A method is a function that belongs to an object. And in Python, everyting is an object! Naturally, the methods that belong to a particular object can vary depending on the object's datatype.

String Methods

Strings will show up constantly. Most datasets we encounter will have some sort of strings. And they can be messy. Luckily, we have objects associated with our strings that help us get them into suitable, consistent form.

Here are some useful methods for strings:

.upper(): converts a string to uppercase
.lower(): converts a string to lowercase
.capitalize(): makes the first letter of a string a capital

Question: What's the difference between .capitalize() and .title()?

one_random_student(ds_west)

Ali

Answer here

.capitalize() capitalizes the first letter of a string;
.title() capitalizes the first letter and each letter after a space

principal_first_name = 'clark'
principal_middle_initial = 'm'
principal_last_name = 'breTThauer'
principal_title = 'dr.'

There are some odd capitalizations in the principal's last name. Let's fix them.

# .lower()

Let's create a string representing the principal's full name and title, with correct capitalization.

# .title()

Notice that '+' is used to concatenate strings!

We can also use the .join() method to concatenate strings

# .join()
[principal_title, principal_first_name, principal_last_name]

['dr.', 'clark', 'breTThauer']

Here is a trick using a list comprehension (see below) to get the principal's initials.

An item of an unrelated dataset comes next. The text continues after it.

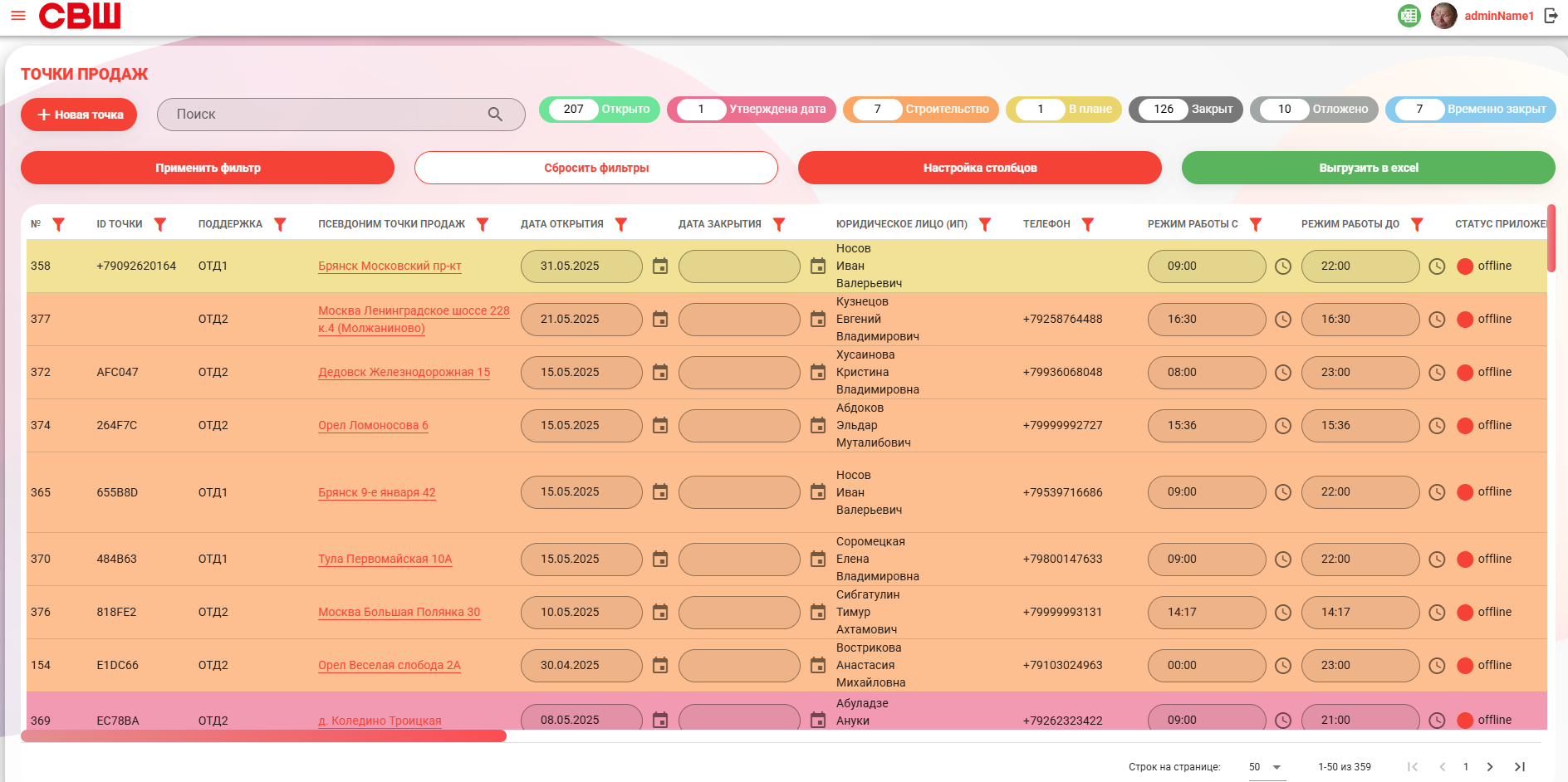The width and height of the screenshot is (1568, 782).
Task: Focus the Поиск search field
Action: [328, 115]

''.join(name[0].upper() for name in [principal_first_name, 
                                     principal_middle_initial, 
                                     principal_last_name]
       )

'CMB'

Built-In Functions

Many useful functions are already built into Python:

print(): print the given string or variable's value
type(): returns the datatype of the argument
len(): returns the length of an array
sum(): returns the sum of the array's values
min(): returns the smallest member of an array
max(): returns the largest member of an array
str(): converts the variable from its current type to a string
range(): returns an iterable that allows looping through a set of numbers

Here is a list of the built-in functions

You are no doubt already familiar with at least one of the built in functions (print) but you probably haven't given it much thought. It is a fundamental tool that comes built in with Python, with a prescribed set of behaviors assigned to it. These behaviors can be overwritten, but that is not a good idea.

# print = 'A bad idea'
# print

# print(print)

print('After the kernal has restarted, this will work again')

After the kernal has restarted, this will work again

If we assign a string to the variable print, we overwrite the print's expected behavior in memory. In order to retrieve print's original functionality, we need to restart our kernal.

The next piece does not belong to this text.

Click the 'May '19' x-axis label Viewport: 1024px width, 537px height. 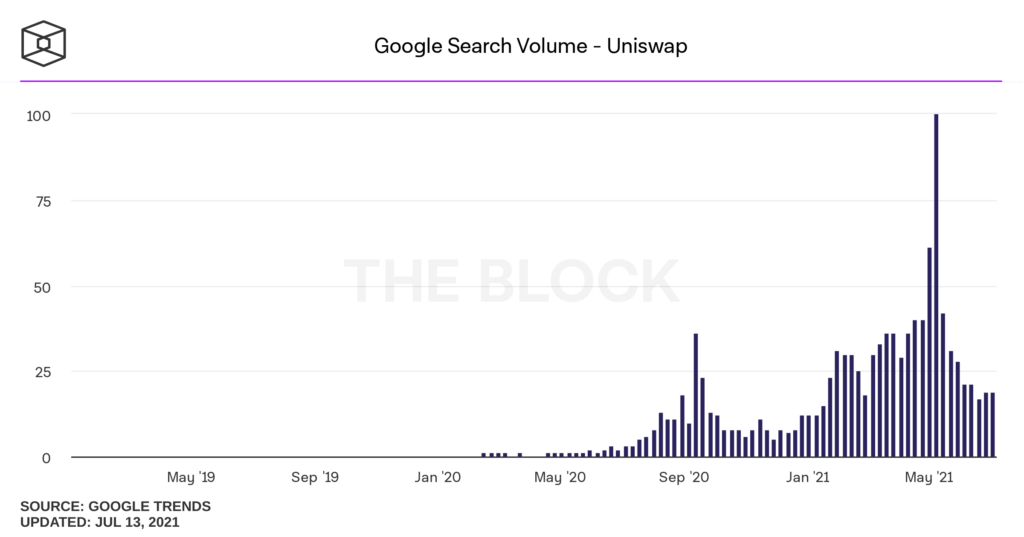(191, 478)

Two built in functions are used below to create a string representing the sum of the numbers 1 through 5

' + '.join(str(num) for num in range(1, 6))

'1 + 2 + 3 + 4 + 5'

f-Strings

f-Strings are a convenient way to bring variables into strings. F-strings have numerous applications, from webscraping to SQL queries to writing the R-like formulas we will see in Phase 2.

Consider the scenario where you want to get data of every principal in a school district. You have a list of last names, and you know the pattern of a url.
www.lakeviewhigh.edu/principal/<principal_last_name>/about/

principal_last_name

'breTThauer'

We can use an f-string to interpolate the last name into the url. We insert the variable, which has to be a string into the curly braces.

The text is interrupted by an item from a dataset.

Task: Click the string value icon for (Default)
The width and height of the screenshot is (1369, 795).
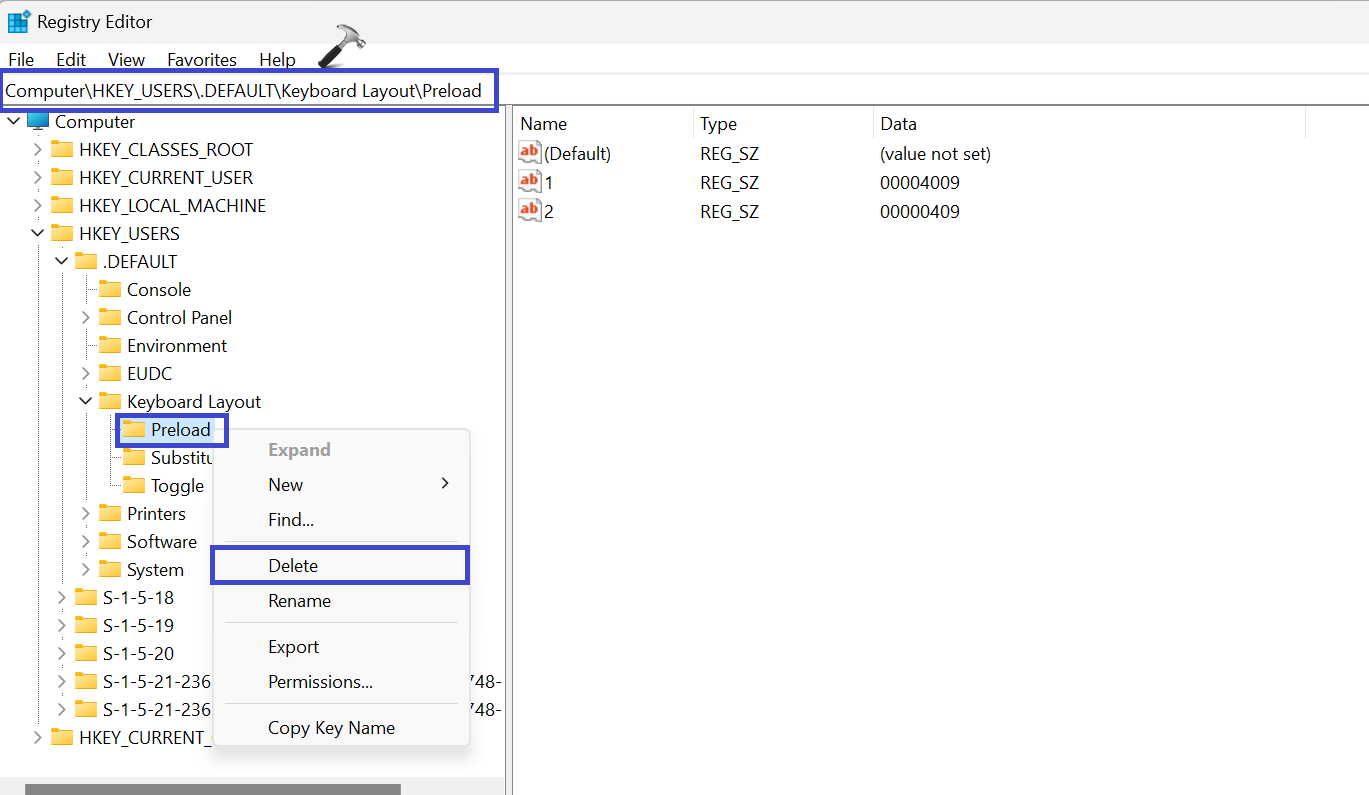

f"www.lakeviewhigh.edu/principal/{}/about/""

  File "<ipython-input-18-e64eb304cfd8>", line 1
    f"www.lakeviewhigh.edu/principal/{}/about/""
                                                ^
SyntaxError: EOL while scanning string literal

Individual Exercise: Turn off you camera, and take 3 minutes to work through the following problem

You would like a list of all Chicago Public Schools in each district. The urls for the data have an easy pattern:
https://www.cps.edu/schools/networks/network-1/
https://www.cps.edu/schools/networks/network-2/

The numbers before the final forward slash increase consecutively. The objective is to print out a list of all of the network urls with an f-string.

Hint: You will have to fill in the code below with two built in methods from above.

for i in <fill_in>:
    print(f"https://www.cps.edu/schools/networks/network-{<fill_in>}/")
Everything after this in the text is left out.